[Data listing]
* Begin *

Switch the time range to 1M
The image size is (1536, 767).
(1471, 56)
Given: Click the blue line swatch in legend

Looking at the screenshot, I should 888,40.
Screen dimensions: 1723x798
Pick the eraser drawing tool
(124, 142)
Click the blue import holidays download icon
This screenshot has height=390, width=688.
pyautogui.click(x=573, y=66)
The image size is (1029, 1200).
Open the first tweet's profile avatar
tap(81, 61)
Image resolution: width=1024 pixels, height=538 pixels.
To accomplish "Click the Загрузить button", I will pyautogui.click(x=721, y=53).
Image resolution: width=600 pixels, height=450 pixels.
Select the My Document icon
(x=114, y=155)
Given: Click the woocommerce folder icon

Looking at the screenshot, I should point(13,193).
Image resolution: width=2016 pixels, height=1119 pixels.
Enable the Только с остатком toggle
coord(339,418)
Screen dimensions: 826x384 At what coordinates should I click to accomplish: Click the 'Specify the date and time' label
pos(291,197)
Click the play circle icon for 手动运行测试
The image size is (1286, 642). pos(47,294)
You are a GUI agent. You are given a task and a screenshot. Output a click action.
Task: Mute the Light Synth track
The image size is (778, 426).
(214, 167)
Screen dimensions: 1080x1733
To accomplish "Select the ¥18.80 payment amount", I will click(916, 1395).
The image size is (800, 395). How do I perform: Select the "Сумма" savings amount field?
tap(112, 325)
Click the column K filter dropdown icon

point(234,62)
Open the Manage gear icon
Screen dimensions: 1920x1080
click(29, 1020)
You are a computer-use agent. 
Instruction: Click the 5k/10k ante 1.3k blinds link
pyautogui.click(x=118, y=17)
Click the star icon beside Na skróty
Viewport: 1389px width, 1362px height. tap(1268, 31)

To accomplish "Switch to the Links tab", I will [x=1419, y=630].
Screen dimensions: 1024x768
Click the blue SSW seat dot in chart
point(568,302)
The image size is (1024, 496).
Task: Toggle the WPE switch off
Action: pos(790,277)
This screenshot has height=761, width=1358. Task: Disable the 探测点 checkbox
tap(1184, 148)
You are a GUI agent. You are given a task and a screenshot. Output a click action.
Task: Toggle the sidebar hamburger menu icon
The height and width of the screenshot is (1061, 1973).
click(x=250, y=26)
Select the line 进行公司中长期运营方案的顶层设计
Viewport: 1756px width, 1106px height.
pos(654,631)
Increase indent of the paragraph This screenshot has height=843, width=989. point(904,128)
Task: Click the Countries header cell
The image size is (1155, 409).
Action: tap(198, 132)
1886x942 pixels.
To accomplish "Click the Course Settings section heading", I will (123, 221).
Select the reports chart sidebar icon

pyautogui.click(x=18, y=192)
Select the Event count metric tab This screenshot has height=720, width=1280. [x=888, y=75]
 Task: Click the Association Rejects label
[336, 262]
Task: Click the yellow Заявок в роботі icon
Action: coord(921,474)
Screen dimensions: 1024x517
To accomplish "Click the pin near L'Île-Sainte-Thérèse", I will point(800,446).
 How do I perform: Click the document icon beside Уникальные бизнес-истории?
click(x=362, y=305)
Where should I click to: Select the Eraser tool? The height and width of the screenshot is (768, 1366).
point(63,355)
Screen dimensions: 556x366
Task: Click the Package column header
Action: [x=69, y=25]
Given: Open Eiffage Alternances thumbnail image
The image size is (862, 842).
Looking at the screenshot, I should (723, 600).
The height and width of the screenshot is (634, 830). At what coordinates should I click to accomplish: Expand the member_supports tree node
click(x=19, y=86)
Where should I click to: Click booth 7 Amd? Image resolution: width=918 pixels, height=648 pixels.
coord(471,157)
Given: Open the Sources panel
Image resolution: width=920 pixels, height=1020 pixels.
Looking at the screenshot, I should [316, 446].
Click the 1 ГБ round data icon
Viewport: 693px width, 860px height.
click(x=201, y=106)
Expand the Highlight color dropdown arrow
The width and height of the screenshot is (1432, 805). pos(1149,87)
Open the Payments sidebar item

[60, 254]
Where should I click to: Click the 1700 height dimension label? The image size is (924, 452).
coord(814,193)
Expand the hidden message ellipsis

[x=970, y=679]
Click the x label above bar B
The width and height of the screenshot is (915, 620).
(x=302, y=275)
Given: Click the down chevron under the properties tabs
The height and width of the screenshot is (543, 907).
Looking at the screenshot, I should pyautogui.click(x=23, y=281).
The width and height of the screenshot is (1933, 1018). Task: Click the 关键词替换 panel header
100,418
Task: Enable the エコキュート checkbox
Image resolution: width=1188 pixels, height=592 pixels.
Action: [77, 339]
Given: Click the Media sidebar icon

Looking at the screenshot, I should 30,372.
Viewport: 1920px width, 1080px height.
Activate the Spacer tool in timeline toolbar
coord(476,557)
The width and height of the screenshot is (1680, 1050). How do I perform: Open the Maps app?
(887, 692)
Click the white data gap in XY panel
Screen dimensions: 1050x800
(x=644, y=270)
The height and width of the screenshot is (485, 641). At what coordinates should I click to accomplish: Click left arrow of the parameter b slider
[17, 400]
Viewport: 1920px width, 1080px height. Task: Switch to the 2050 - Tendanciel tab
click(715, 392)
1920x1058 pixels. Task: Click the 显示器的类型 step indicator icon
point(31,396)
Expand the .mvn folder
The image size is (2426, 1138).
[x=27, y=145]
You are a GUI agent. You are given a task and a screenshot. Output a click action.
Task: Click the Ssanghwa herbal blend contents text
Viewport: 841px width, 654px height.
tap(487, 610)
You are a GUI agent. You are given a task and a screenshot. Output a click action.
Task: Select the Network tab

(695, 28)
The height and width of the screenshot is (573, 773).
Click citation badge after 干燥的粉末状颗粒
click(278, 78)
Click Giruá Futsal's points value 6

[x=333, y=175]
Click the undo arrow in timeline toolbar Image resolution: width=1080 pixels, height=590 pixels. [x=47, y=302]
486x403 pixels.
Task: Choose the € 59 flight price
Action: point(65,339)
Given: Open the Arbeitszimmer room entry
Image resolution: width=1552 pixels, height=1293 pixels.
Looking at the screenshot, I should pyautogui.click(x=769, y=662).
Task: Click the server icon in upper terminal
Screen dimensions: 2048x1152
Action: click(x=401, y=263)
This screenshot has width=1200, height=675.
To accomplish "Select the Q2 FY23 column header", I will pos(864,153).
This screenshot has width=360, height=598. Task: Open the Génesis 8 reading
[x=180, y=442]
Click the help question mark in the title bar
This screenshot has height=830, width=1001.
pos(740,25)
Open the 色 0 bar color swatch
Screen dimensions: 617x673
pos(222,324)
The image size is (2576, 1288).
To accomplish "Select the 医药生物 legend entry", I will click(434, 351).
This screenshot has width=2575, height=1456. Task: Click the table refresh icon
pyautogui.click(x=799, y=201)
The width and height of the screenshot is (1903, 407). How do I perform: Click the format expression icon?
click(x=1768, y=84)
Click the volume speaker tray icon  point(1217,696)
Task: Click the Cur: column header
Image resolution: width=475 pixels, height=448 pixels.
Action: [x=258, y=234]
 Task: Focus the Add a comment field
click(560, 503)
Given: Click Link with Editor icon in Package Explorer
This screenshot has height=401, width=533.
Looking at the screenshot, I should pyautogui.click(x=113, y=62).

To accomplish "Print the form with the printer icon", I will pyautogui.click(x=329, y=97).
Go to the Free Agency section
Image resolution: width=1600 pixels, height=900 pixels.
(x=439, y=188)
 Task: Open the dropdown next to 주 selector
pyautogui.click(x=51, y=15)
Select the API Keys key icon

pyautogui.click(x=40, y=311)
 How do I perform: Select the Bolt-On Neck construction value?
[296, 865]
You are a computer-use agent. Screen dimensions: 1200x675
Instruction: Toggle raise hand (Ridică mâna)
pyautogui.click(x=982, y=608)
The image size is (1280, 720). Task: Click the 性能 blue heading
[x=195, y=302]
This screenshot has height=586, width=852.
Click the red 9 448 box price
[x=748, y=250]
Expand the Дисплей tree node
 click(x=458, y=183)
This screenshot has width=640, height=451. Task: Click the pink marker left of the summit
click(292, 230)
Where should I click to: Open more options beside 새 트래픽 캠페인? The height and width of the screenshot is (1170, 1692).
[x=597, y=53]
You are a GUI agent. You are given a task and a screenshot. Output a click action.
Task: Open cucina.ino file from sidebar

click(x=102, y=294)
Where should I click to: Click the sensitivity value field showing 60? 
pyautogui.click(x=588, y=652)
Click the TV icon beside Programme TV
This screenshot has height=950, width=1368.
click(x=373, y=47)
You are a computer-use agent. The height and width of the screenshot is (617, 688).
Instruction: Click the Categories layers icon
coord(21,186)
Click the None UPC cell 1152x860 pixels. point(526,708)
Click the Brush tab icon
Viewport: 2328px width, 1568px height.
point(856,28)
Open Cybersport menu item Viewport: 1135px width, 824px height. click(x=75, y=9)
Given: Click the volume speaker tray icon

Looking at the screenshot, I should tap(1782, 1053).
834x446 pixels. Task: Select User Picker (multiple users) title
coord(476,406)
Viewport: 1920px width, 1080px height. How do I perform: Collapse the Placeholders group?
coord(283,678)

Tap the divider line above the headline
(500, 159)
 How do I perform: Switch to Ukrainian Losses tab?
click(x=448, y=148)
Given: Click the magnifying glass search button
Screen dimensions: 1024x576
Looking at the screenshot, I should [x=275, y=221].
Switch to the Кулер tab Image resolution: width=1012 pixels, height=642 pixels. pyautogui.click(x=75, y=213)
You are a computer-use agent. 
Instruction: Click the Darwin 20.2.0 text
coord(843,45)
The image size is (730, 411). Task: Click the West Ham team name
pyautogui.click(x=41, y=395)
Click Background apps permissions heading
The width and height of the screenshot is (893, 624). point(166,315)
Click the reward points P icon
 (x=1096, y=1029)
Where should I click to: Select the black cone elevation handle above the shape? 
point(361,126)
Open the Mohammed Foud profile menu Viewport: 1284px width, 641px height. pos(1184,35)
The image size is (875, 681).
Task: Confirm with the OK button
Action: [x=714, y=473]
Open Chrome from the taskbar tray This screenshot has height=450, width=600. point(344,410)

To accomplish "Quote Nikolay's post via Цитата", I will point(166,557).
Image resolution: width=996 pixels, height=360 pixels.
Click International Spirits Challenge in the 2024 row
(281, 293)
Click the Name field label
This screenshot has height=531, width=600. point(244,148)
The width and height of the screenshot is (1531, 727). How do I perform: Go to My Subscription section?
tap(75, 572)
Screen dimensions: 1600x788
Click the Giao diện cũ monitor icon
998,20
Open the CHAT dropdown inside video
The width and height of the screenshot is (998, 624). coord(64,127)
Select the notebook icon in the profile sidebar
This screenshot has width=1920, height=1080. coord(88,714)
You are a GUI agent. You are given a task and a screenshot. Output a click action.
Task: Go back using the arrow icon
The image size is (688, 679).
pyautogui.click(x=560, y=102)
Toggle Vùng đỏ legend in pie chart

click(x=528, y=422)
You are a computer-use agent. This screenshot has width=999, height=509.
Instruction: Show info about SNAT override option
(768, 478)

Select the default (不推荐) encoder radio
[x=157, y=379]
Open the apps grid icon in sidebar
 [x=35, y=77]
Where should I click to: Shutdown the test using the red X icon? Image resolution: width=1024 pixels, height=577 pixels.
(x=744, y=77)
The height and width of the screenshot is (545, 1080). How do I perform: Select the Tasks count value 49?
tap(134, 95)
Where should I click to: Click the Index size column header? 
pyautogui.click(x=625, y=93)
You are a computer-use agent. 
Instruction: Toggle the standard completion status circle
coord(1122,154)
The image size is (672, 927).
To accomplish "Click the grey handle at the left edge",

* End *

Starting at the first line of the items, copy each line character for character and stop after the line that contains "pyautogui.click(x=573, y=66)".

[Finished answer]
Switch the time range to 1M
The image size is (1536, 767).
(1471, 56)
Given: Click the blue line swatch in legend

Looking at the screenshot, I should 888,40.
Screen dimensions: 1723x798
Pick the eraser drawing tool
(124, 142)
Click the blue import holidays download icon
This screenshot has height=390, width=688.
pyautogui.click(x=573, y=66)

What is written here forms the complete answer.